The stress response refers to how stress influences the body and the brain: moving from basic body signals of “fight or flight”, to feelings, thinking, and actions.
All of us experience stress. Under normal stress or sense of danger, the stress response includes body signals and feelings such as increased heart rate, hyper-vigilance, confusion, rapid breathing, numbness, chills, fear, terror — often described as “fight or flight”. The brain processes sights, sounds, and smells related to the stressful or frightening situation and starts the process of producing stress hormones, including cortisol. This is how we experience our body’s alarm system — signaling a threat of some sort. Under tolerable stress, we can experience enough clear thinking so that we can face the problem and take action toward a solution and stress relief. In fact, tolerable stress can build resilience — when we successfully manage the stress.
Traumatic stress or sense of danger stimulates the stress response so that we feel overwhelmed. It involves sensations from the outside (sights, smells, sounds, etc.) combined with sensations from the inside (physical and emotional sensations — like we can’t breathe, are terrified or panicked can’t think) that are so strong that we feel “frozen” without options to re-establish a sense of calm, control, or make things different. It is the extraordinary nature of the trauma itself, combined with the intensity of the emotional and physical response to trauma that defines traumatic stress.

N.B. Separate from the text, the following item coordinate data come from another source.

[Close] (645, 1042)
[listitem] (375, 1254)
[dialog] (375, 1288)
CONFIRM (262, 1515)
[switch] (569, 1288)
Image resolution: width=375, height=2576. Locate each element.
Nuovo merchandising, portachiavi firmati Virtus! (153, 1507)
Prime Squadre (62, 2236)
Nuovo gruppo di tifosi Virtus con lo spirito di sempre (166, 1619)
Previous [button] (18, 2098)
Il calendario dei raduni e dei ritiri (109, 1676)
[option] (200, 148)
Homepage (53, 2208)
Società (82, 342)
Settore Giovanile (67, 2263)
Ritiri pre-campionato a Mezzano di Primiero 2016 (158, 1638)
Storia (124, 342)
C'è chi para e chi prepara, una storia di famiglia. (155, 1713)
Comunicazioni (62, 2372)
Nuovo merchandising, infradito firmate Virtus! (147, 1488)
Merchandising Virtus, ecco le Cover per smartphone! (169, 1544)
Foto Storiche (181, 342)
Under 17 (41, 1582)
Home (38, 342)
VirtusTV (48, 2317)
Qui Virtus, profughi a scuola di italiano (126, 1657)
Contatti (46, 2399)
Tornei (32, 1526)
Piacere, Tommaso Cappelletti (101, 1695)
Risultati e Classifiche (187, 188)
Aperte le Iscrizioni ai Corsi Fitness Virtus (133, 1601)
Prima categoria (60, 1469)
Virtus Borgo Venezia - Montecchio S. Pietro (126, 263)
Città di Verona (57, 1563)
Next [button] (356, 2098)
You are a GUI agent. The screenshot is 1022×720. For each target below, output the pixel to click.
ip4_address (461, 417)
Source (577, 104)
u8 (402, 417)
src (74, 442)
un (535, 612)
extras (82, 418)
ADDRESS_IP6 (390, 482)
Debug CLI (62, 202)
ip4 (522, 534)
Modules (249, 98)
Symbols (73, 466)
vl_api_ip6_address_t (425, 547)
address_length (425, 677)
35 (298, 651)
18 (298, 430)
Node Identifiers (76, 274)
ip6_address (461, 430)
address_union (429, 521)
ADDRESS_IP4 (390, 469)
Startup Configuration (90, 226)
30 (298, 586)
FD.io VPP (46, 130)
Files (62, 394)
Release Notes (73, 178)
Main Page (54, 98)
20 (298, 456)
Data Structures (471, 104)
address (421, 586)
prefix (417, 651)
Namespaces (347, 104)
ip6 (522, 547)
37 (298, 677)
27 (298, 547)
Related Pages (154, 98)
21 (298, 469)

Chronic or uncontrollable stress associated with ongoing stress over time or response to trauma triggers, causes repeated exposure to stress hormones and a change in the stress response system. The system that produces a cascade of neurobiological chemicals including cortisol will become down-regulated; that is, it will take less in the way of stimulation to turn it on, making the stress response more likely to even the slightest stress and lead to significant long-term effects or difficulties.